Saturday, December 17, 2011

Phonic Lesson Plans – Not for Children Only

Nowadays, phonics is already recognized as a very effective teaching method for children to discover how to read and write in English. This is done by way of presenting the connection between the letter patterns and how they sound when expounded. All of these, naturally, are detailed in the all-important phonic lesson plans.

But after some trials by cutting edge teachers, there had been good signs that phonics can also help adults who are non-native English speakers. With phonics, even those basically designed for childrens use, they learn the language quicker.
Phonic Lesson Plans

First off phonic lesson plans should first be geared to children. As a tool for language learning, phonics has enough materials needed to be joined into a good phonic lesson plans.

This is because of the a reliable fact that the English language has about 44 phoneme sounds to learn, 43 phonic rules to apply, and 120 graphemes to master. This doesn't include yet the digraphs and the synthetic phonics. The lesson plan must effectively attain this first task.

There are also some questions that have to be answered before one can consider that ones phonic lesson plans is workable and correct.
Questions On Phonic Lesson Plans

To formulate ( and later appraise ) any phonic lesson plans, there are a few things to consider. Would the total context of the lesson plan creative and supportive enough of the early readers efforts?

Does it utilize the numerous variety of methods ( textual, visible, audio, samplers ) in the teaching of the concepts of phonics?

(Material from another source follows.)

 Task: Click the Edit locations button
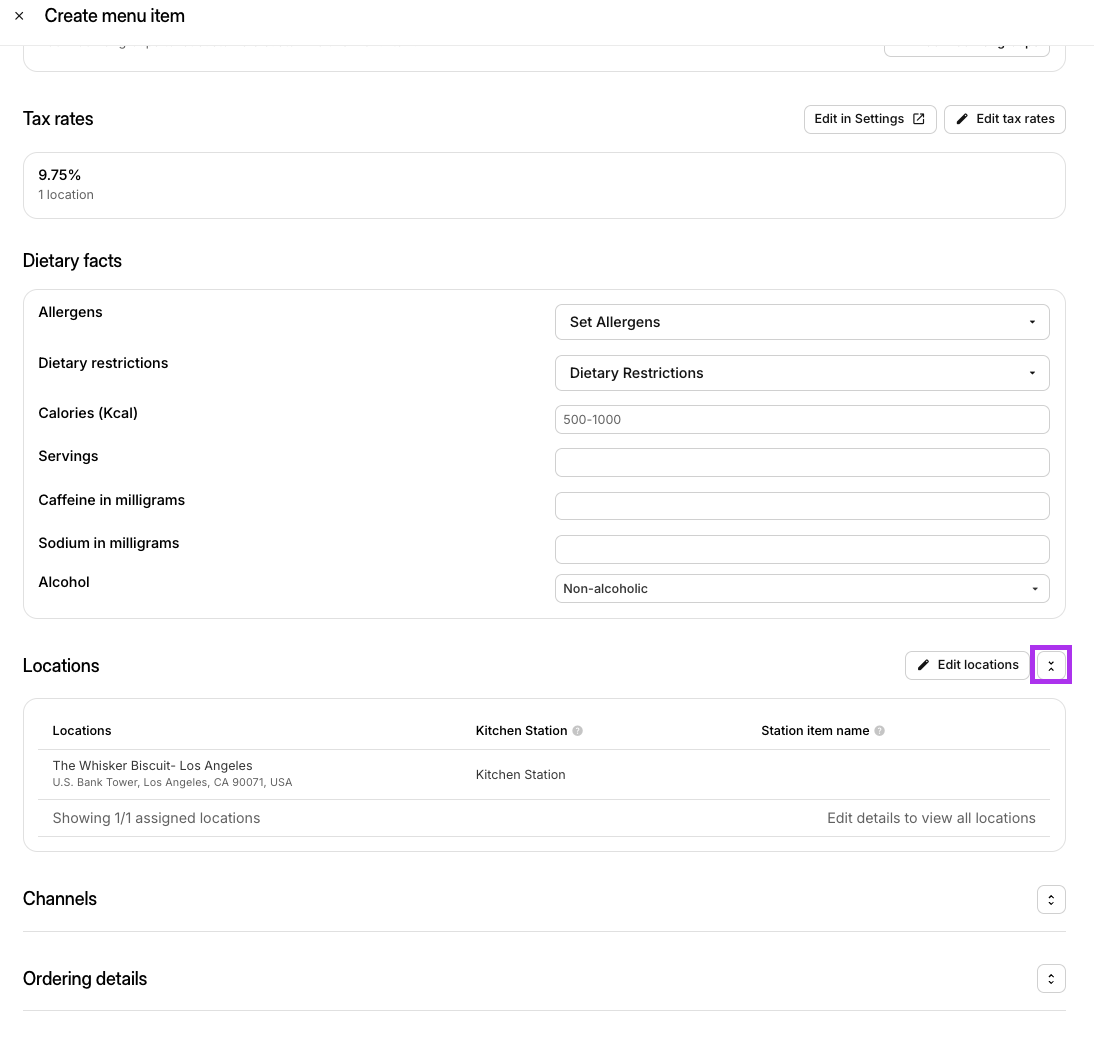pyautogui.click(x=967, y=665)
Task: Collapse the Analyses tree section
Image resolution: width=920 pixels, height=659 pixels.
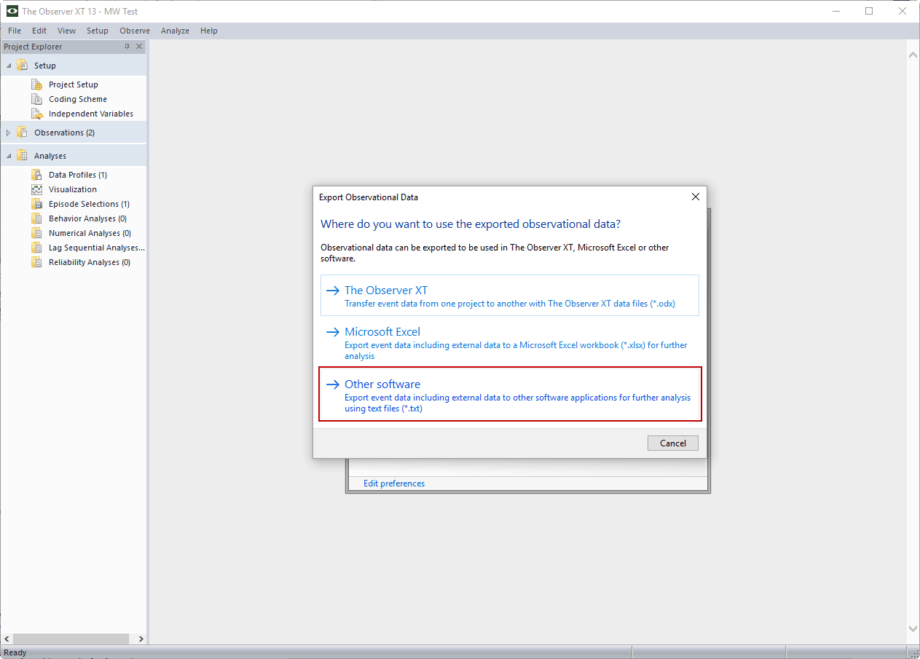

Would there be multiple possibilities for the child to learn, practice, play and repeat what they have learned in the lesson?

Non-native learners

Adult learners who aren't native English speakers are fortunate that English is an alphabetic language. By combining letters together one can form different sounds that when joined or mixed will form the words.

This is surely advantageous over the other languages that use symbols, like the Chinese and the Arabic. In English, there are only twenty-six letters to form over half a billion words, of which there are only 44 different sounds with the different letter combos.

Problems and solutions for phonic lesson plans

Curiously, English isn't written phonetically. This is a major stumbling block both for children and adult non-English students. The most difficult problem for them is the easy way to pronounce new unfamiliar words.

Compendiums can considerably help, particularly the good ones that give out pronunciation guides of the word in the phonetic script. For the adults, the teaching of the phonetic script can help .

With the kids, the requirement is to verbalise the sound of the words and with illustrations why. This is significant because these are the construction blocks of the language.

Tweaking

Just like good scientists, todays phonics teachers are acutely aware of the proven fact that their present phonics lesson plans have to be reviewed on a consistent basis. The reason is simply to be able to fine-tune them in line with new trends in language learning.

At the moment, there are indications that phonics is effective enough to teach to adults who are non-native English speakers. A well-revised phonic lesson plans can serve this need very well.